* **Selected excerpt**:
^^^^

The breast is yet to come (to your office)
Dermatologists should be ready to treat skin diseases of the breast.
F022 – Behind the Bra: What Dermatologists Should Know About Diseases of the Breast
Friday, March 17 | 1-3 p.m.
When was the last time you saw a patient with idiopathic granulomatous mastitis? For many dermatologists, the answer is “never,” even though this inflammatory disease of breast skin is treated with familiar, anti-inflammatory agents.
“There are conditions like idiopathic granulomatous mastitis that breast surgeons see more than we do,” said Miriam K. Pomeranz, MD, FAAD, associate professor of dermatology at New York University Grossman School of Medicine and chief of dermatology at Bellevue Hospital. She and a panel of other experts will present the new session, “F022 –Behind the Bra: What Dermatologists Should Know About Diseases of the Breast” today at 1 p.m.
“Breast surgeons are the most common clinicians involved, but dermatologists can step in and be very helpful,” Dr. Pomeranz said. “And there are fewer common conditions like diffuse dermal angiomatosis, but pendulous breasts are a common site. It can cause significant discomfort and can look like inflammatory breast cancer, but it’s a dermatologic condition, just one of many skin diseases of the breast that are likely under-recognized.”
Inflammatory diseases of the breast as well as infectious and neoplastic entities affect many dermatology patients. Procedures most often seen in patients who are transgender or gender non-binary can have dermatologic sequelae.
“Transgender men sometimes bind their breasts to appear more masculine, which can lead to dermatosis,” Dr. Pomeranz noted. “People having top surgery can become very self-conscious about the scarring, and dermatologists are the leading experts in minimizing and treating scars. That’s just one set of many areas we are becoming involved in — or should be.”
Be ready to answer the call
One of the complications, Dr. Pomeranz said, is that many patients start their journey with a breast specialist who refers them to the dermatologist. Women with granulomatous mastitis typically go to a breast surgeon with what looks like an abscess or inflammatory breast cancer. Once surgeons realize it is not a malignant or infectious condition, they might refer them to dermatology.
“It’s important to know your referring specialists and have good lines of communication,” Dr. Pomeranz said. “A patient with diffuse dermal angiomatosis might come to a dermatologist directly, but it doesn’t happen often.”
Pregnancy, lactation, and other issues
Pregnancy and lactation also increase the likelihood of dermatitis. Breast size typically increases, which can lead to skin problems, particularly irritant dermatitis. Lactation can also give rise to discomfort, irritation, and infection.
“There are other complications that we don’t often think about, like Raynaud’s syndrome,” Dr. Pomeranz said. “We tend to think about Raynaud’s and fingers or toes, but it can occur in the breast as well, leading to a lot of pain and discoloration. Clinicians aren’t always aware that it can happen outside the digits.”
Dermatologists occasionally diagnose breast cancers that present as eczema of the nipple, but they more often see the side effects of chemotherapy or radiation therapy that affect the breast.
Radiation dermatitis can be very uncomfortable, Dr. Pomeranz said, as can post-radiation morphea. Morphea often occurs on the breast but can occur elsewhere as well. Dermatologists are frequently called in to help deal with scarring after breast cancer surgery.
“Patients, particularly women, may be hesitant to discuss or show the dermatologist diseases on the breast,” Dr. Pomeranz said. “They may not initially take their bra off for an exam, so we need to get more comfortable with asking directly if they are having any pain or discomfort. This session will help you get more comfortable with asking about and treating the skin of the breast, including some of the more unusual presentations that may walk into your office.”

^^^^

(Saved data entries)

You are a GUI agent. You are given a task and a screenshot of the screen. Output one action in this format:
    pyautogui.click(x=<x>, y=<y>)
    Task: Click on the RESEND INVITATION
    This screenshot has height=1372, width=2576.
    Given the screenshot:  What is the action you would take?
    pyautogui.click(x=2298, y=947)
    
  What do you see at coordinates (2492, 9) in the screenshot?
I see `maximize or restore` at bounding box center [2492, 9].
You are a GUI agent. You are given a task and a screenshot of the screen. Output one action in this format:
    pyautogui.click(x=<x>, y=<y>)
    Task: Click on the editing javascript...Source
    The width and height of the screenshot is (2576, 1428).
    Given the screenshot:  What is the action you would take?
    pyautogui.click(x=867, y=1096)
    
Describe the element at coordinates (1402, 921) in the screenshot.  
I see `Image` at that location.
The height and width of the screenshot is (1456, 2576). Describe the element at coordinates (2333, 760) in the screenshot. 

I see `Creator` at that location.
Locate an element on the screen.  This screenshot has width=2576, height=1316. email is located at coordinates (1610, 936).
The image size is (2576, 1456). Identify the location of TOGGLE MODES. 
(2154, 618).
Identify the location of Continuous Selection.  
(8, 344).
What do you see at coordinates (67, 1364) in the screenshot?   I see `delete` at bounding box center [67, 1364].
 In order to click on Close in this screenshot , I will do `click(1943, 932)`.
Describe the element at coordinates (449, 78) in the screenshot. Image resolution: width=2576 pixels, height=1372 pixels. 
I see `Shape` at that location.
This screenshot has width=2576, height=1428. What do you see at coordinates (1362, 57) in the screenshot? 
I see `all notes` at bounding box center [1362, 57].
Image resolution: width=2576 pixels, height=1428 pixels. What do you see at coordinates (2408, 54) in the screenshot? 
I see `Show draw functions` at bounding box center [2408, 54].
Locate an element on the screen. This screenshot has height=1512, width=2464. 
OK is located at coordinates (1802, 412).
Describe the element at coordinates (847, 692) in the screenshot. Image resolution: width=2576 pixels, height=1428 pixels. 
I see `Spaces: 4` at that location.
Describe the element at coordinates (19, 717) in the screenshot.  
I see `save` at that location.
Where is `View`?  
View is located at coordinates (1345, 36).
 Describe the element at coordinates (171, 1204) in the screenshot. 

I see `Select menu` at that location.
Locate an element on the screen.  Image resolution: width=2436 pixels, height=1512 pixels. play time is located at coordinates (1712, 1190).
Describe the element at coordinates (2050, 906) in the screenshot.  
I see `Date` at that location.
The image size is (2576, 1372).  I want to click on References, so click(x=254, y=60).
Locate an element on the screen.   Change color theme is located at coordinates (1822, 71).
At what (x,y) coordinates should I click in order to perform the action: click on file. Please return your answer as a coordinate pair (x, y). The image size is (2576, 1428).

^^^^

* **Using the information**:
(a) Reproduce word for word the portion of the article on skin diseases of the breast starting at "Dermatologists should be" and ending at "familiar, anti-inflammatory agents.".
(b) Translate this sentence from the article on skin diseases of the breast into Spanish: "Pregnancy and lactation also increase the likelihood of dermatitis."

* **Task answers**:
(a)
Dermatologists should be ready to treat skin diseases of the breast.
F022 – Behind the Bra: What Dermatologists Should Know About Diseases of the Breast
Friday, March 17 | 1-3 p.m.
When was the last time you saw a patient with idiopathic granulomatous mastitis? For many dermatologists, the answer is “never,” even though this inflammatory disease of breast skin is treated with familiar, anti-inflammatory agents.

(b) El embarazo y la lactancia también aumentan la probabilidad de dermatitis.